Он заставлял слушателей увидеть воочию, как он начинал: играя Шекспира в аудитории латинского отделения в Кембридже, — отрок, полный радужных надежд и высоких устремлений. Быть с ним, когда он юношей голодал в меблированных комнатах Бродвея — идеалист, желавший лишь подарить свое искусство миру. Стоять с ним рядом, когда во цвете лет он обручался с прекрасной балериной, премьершей у Гаса Сана. Присутствовать при том, как однажды ночью, неожиданно вернувшись домой, он застал ее в объятиях старшего капельдинера. Прощать, как он простил, — по доброте сердечной и во имя великой своей любви. И затем смеяться, с саднящей болью в душе, когда на другую же ночь он нашел ее в объятиях гастрольного агента. Снова он простил ее, и снова она согрешила. Но и тогда он ее не прогнал, нет, — хотя она насмехалась и глумилась над ним и даже ударяла неоднократно зонтиком. И все же она сбежала — с иностранцем, чернявым молодцом из факиров. Оставив ему воспоминания и грудную дочь. Гарри вел за собой слушателей от неудачи к неудаче, когда он, человек не первой молодости, обивал пороги антрепренеров — всего лишь тень прежнего себя. Он, мечтавший сыграть Гамлета, Лира, Отелло, был вынужден стать К° в номере под названием «Нат Пламстон и К° — легкие шутки и разговорный жанр». Он заставлял сопровождать его, когда дрожащим, дряхлым стариком он плелся…

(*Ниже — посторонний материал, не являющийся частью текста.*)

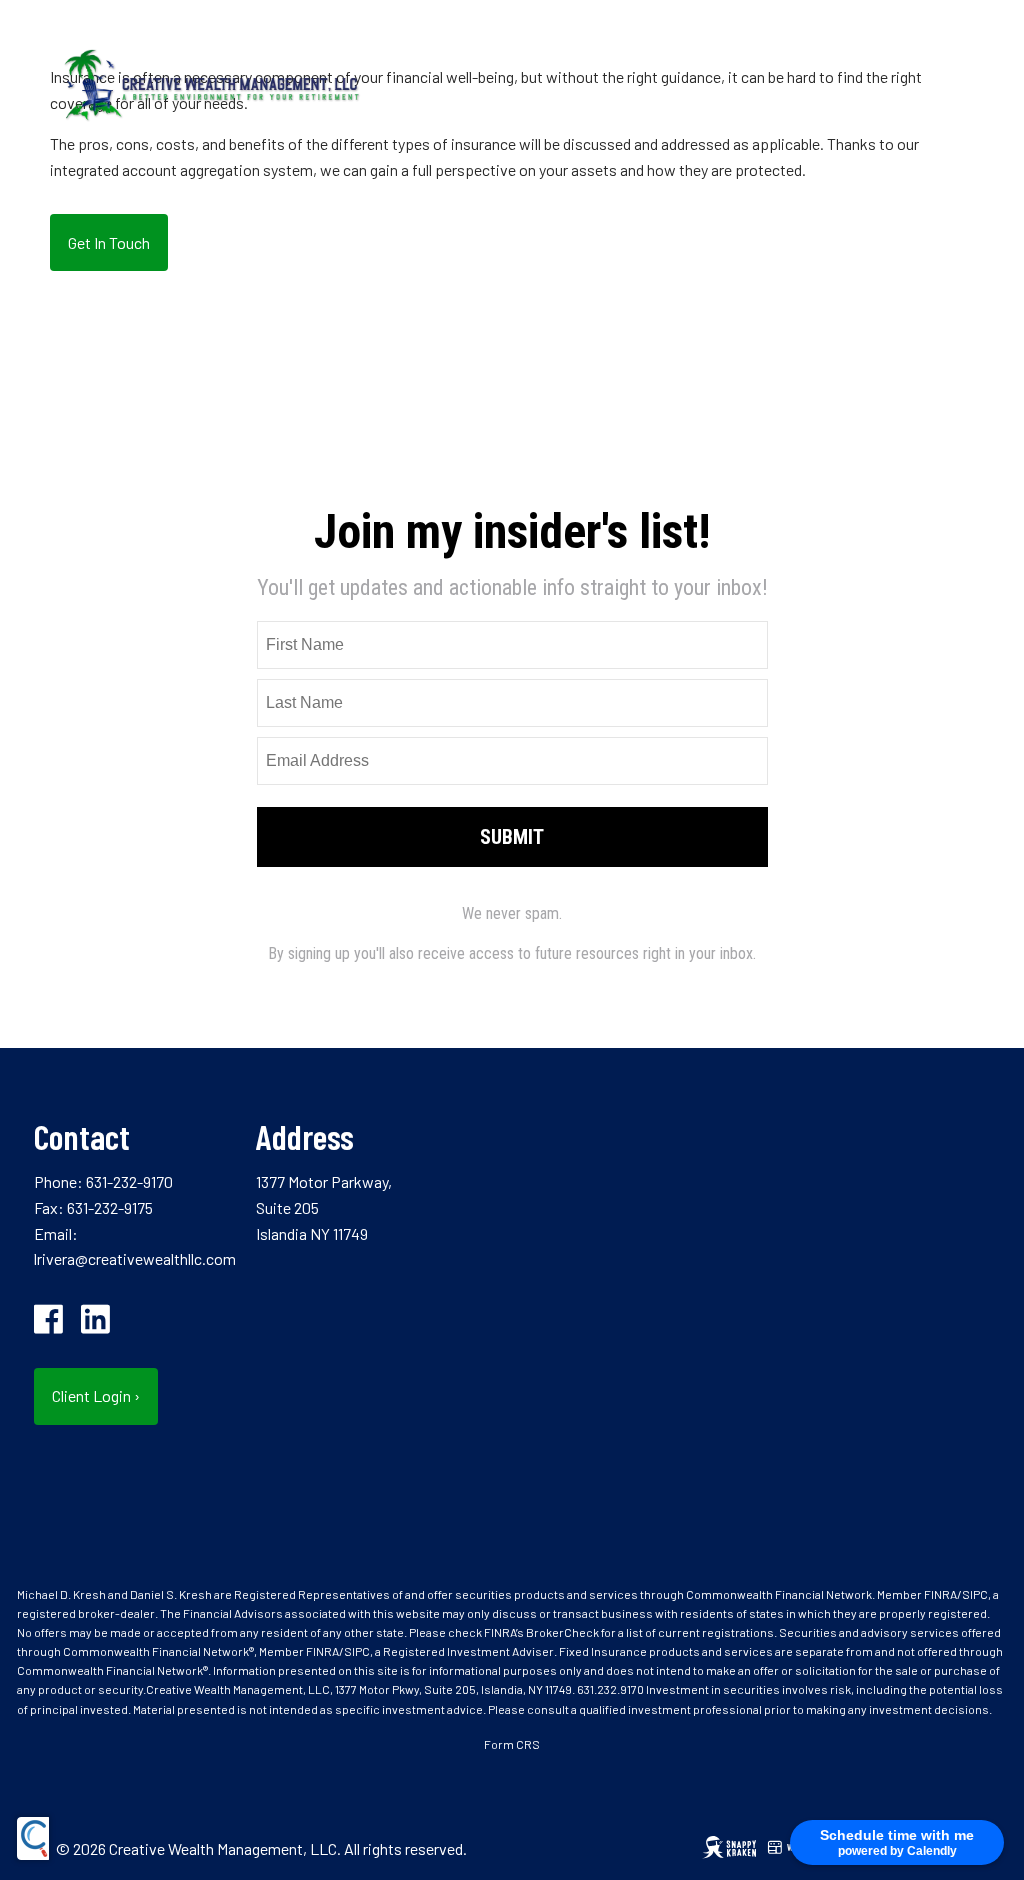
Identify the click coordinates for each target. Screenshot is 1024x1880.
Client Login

Фей вошла неслышно. Тод хотел поздороваться, но она приложила палец к губам и показала на кровать.
Старик спал. Тод подумал, что его сухая, изношенная кожа напоминает разрушенную эрозией почву. Капельки пота, блестевшие на лбу и на висках, не сулили облегчения. Как дождь, слишком поздно пришедший на поля, они не могли освежить, а предвещали гниль.
Тод и Фей на цыпочках вышли из комнаты.
В передней он спросил, весело ли ей было с Гомером.
— С этим обормотом! — скривившись, воскликнула она. — Скука смертная.
Тод хотел спросить еще кое о чем, но она спровадила его коротким: «Я устала, милый».
16
На другой день, поднимаясь к себе по лестнице, Тод увидел перед дверью Гринеров толпу людей. Они были взволнованы и переговаривались шепотом.